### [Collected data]
_ _ _ _
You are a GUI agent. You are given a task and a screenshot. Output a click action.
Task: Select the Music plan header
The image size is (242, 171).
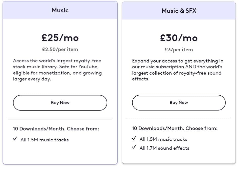click(60, 10)
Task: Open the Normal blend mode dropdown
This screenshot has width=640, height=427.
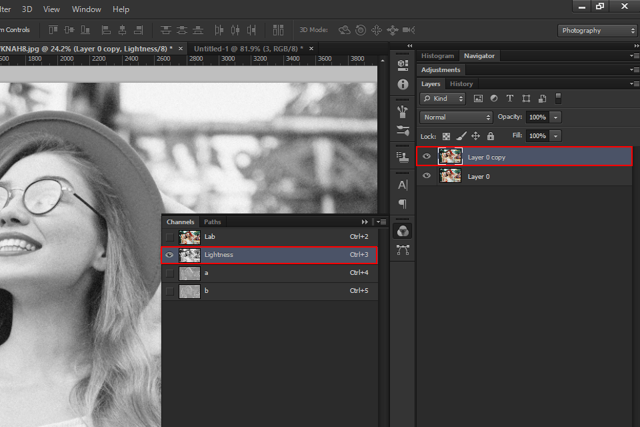Action: click(x=456, y=117)
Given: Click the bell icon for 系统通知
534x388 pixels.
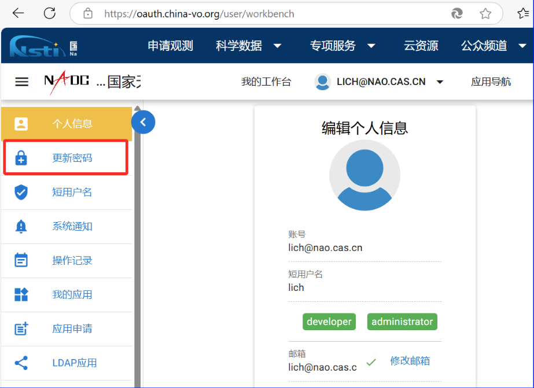Looking at the screenshot, I should 21,227.
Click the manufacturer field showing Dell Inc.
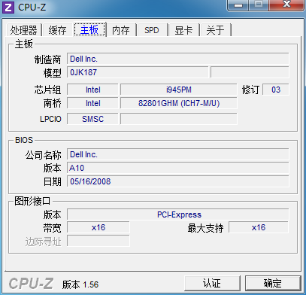Screen dimensions: 306x295 click(x=178, y=59)
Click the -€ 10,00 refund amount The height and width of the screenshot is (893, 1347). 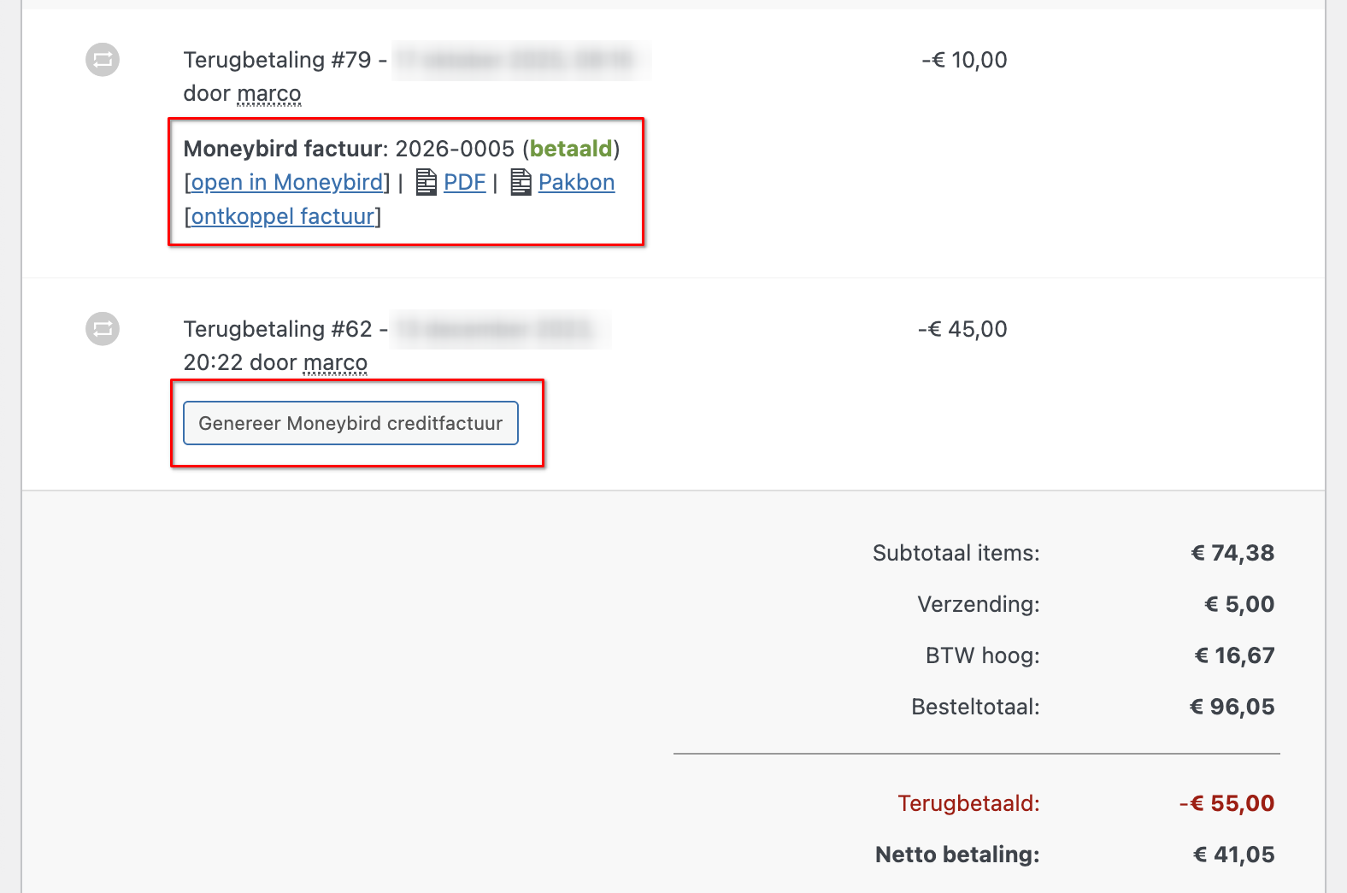tap(964, 60)
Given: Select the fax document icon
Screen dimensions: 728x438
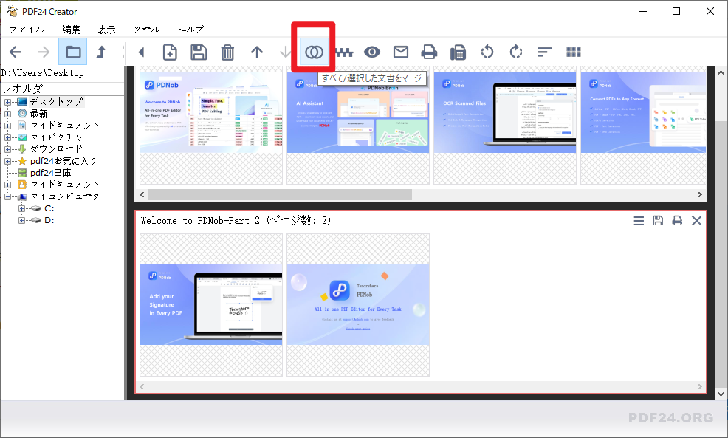Looking at the screenshot, I should click(x=458, y=52).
_ _ _ _
### [What you should do]
Looking through the records, copy out every line in which the word "Select" is found.

### [Expected output]
Task: Select the Music plan header
Given: Select the fax document icon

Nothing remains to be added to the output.